Exercise objective → Find "Viewport: 696px width, 481px", then copy its line and every later line of the entries exactly through the end, leaving all pictures out.

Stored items
* * * *
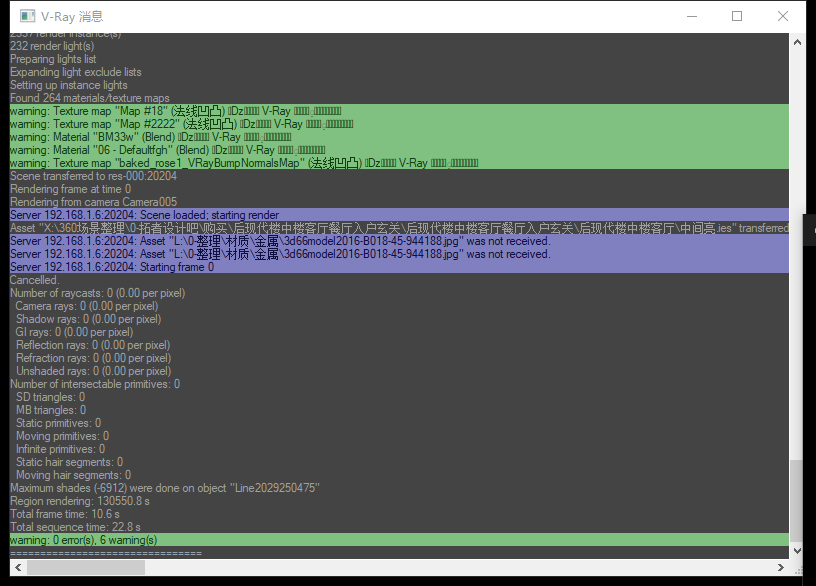This screenshot has width=816, height=586.
Task: Click the baked_rose1_VRayBumpNormalsMap warning line
Action: (x=240, y=163)
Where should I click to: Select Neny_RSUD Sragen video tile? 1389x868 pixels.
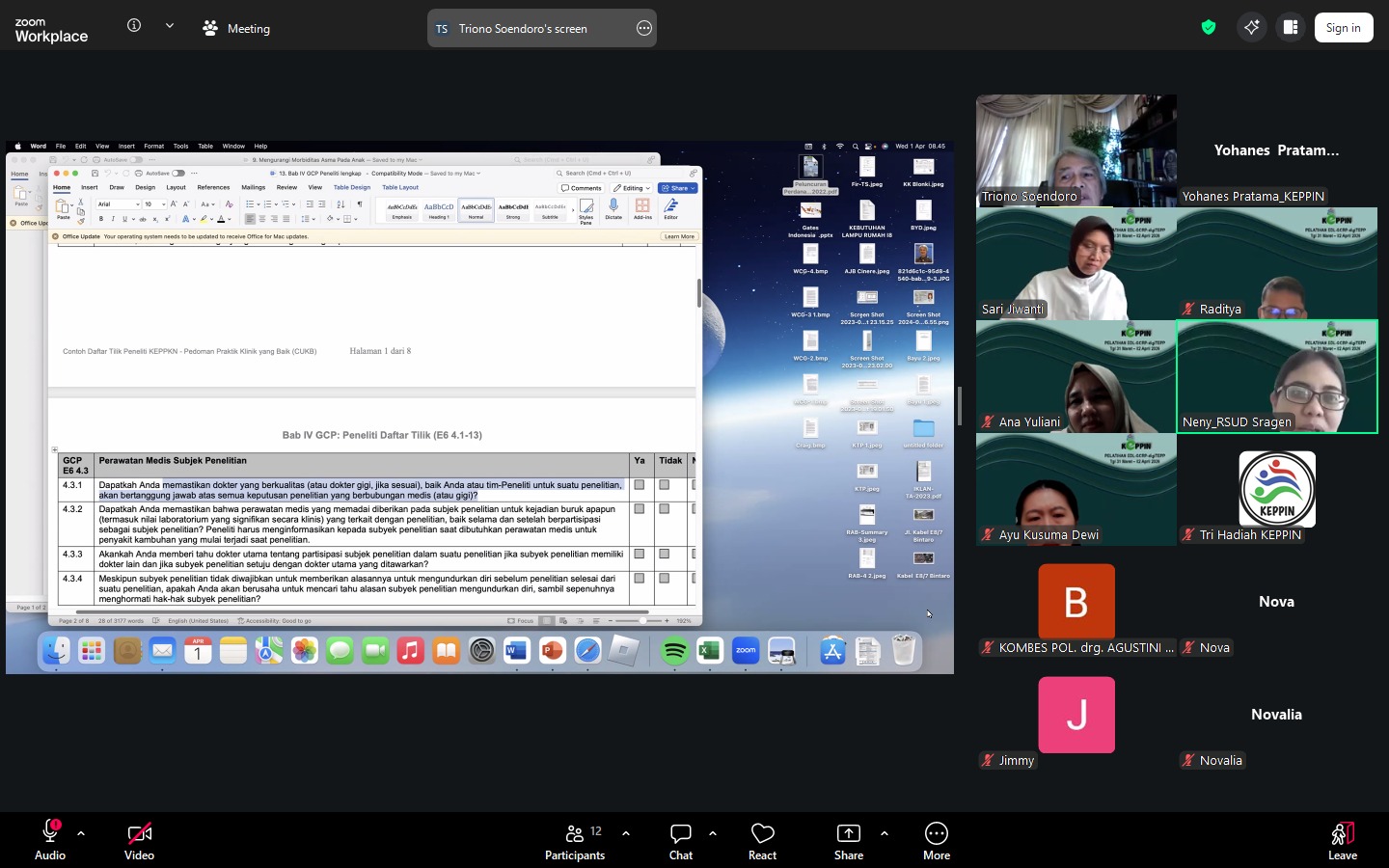click(1276, 376)
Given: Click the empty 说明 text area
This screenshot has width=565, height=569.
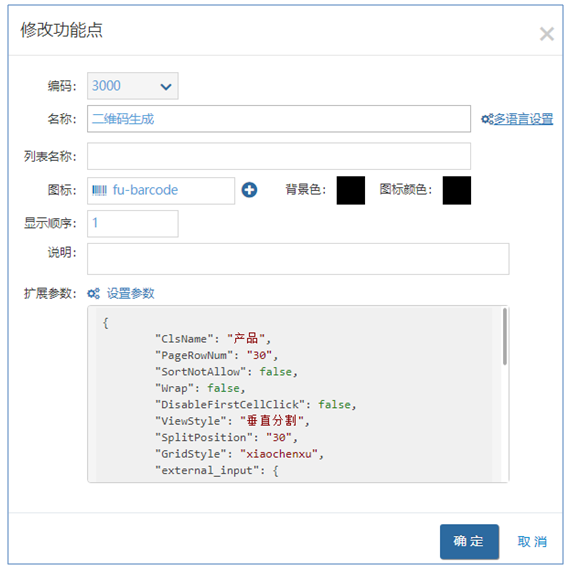Looking at the screenshot, I should 298,259.
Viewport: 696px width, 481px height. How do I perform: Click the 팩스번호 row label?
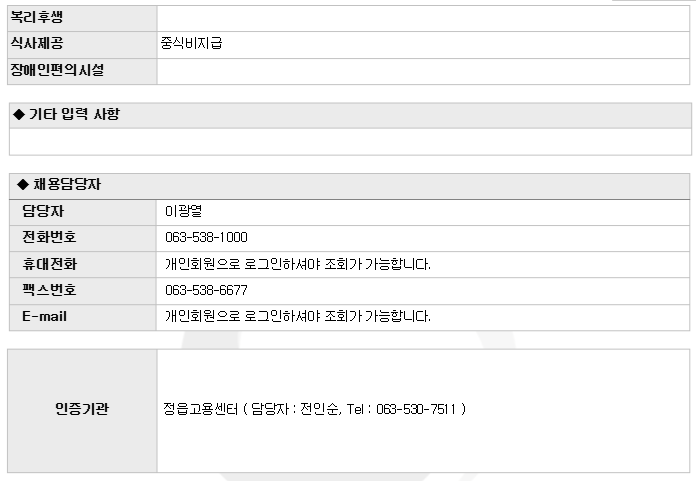(x=49, y=290)
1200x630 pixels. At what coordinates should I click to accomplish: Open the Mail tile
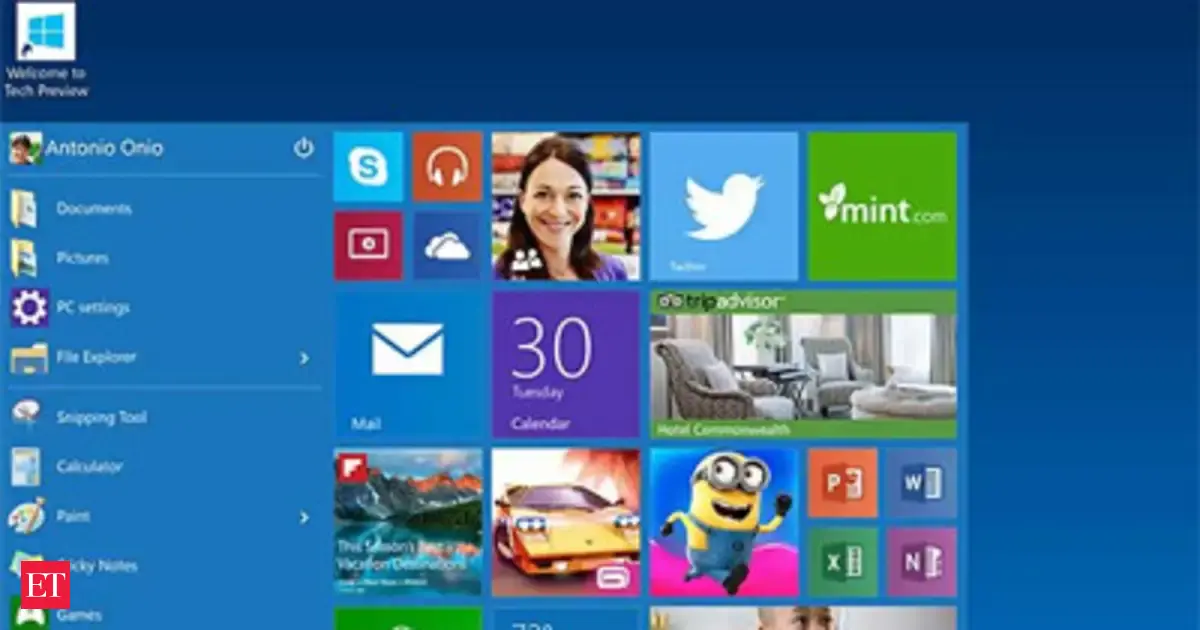click(x=408, y=365)
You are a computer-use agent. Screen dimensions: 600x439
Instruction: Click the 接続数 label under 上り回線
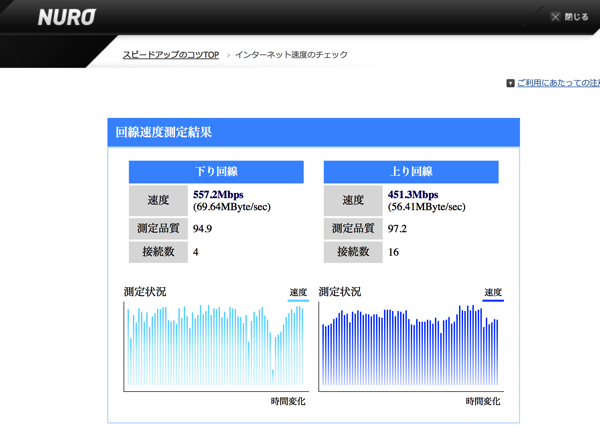(353, 251)
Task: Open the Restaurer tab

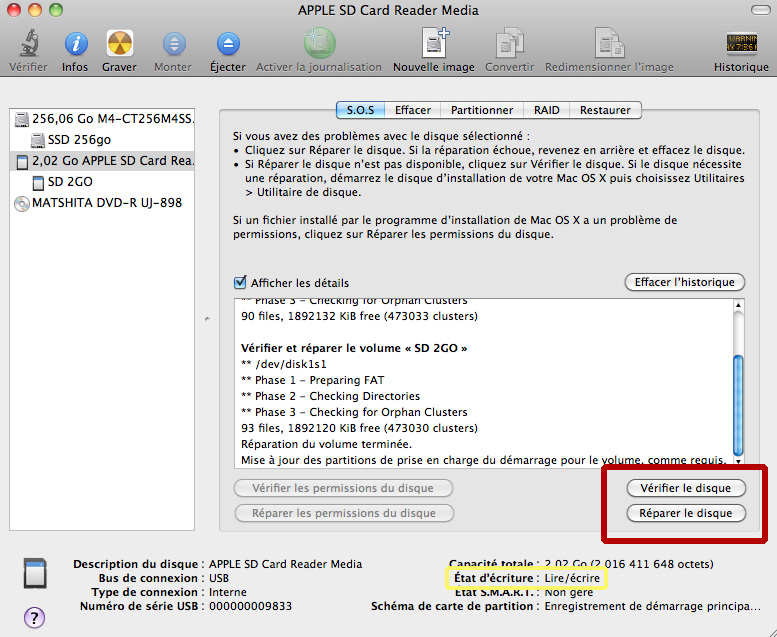Action: tap(604, 110)
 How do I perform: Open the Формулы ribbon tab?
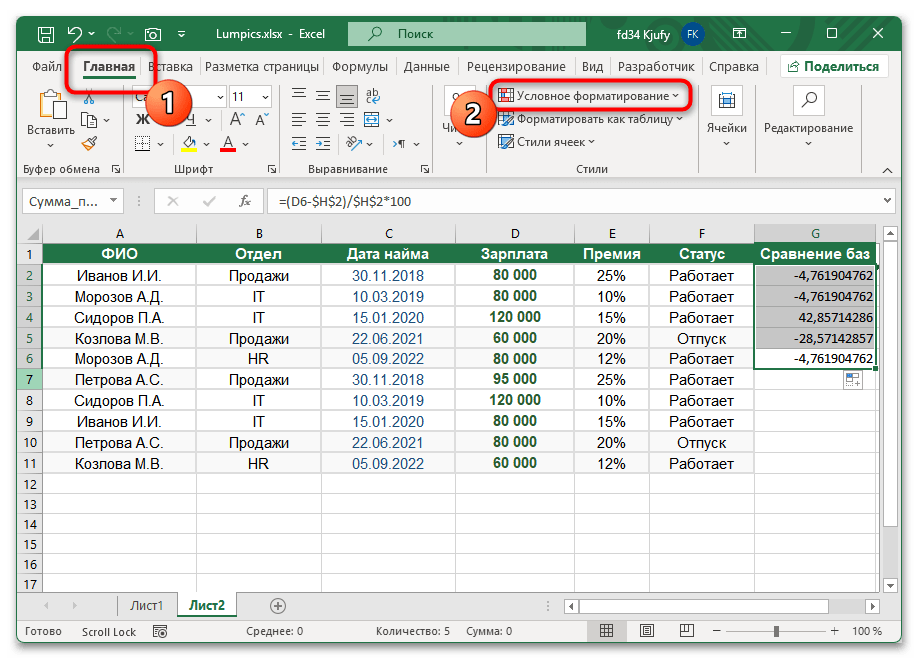point(360,67)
* * * *
Reply to the task →
Viewport: 696px width, 481px height. How do I perform: Click the 팩스번호 row label?
(x=49, y=290)
1200x630 pixels. At what coordinates should I click to accomplish: Open the Mail tile
click(x=408, y=365)
You are a computer-use agent. Screen dimensions: 600x439
Instruction: Click the 接続数 label under 上り回線
(353, 251)
Task: Open the Restaurer tab

Action: tap(604, 110)
 How do I perform: Open the Формулы ribbon tab?
point(360,67)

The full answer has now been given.